How-to dump your Docker-ized database on Amazon S3?

We sometimes use Docker for our staging environments. Putting code in staging or production also means required data backups. Here is a post describing how we regularly upload database dumps directly from a Docker container to Amazon S3 servers.

Dumping Docker-ized Database on Host

The first step is to create a dump of the database. Let's consider we have an awesomeproject_pgsql container:

#!/bin/bash

# Configuration
CONTAINER_NAME="awesomeproject_pgsql"
FILENAME="awesomeproject-`date +%Y-%m-%d-%H:%M:%S`.sql"
DUMPS_FOLDER = "/home/awesomeproject/dumps/"
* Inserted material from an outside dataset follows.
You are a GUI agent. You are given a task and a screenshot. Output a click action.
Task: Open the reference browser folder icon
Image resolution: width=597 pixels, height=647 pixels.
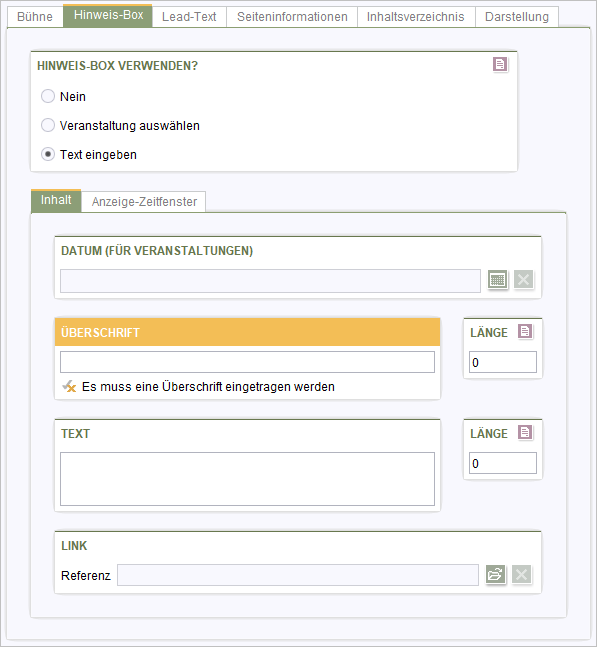pyautogui.click(x=496, y=574)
# Backup from docker container
docker exec $CONTAINER_NAME sh -c "PGPASSWORD=\"\$POSTGRES_PASSWORD\" pg_dump --username=\$POSTGRES_USER \$POSTGRES_USER > /tmp/$FILENAME"
docker cp $CONTAINER_NAME:/tmp/$FILENAME $DUMPS_FOLDER
docker exec $CONTAINER_NAME sh -c "rm /tmp/awesomeproject-*.sql"

After setting a few configuration variables to ease re-use of this script, we execute via the docker exec command a dump of our PSQL database. For a MySQL one, the process would be quite the sameā€“just replace pg_dump by mysqldump. We put the dump into the container /tmp folder.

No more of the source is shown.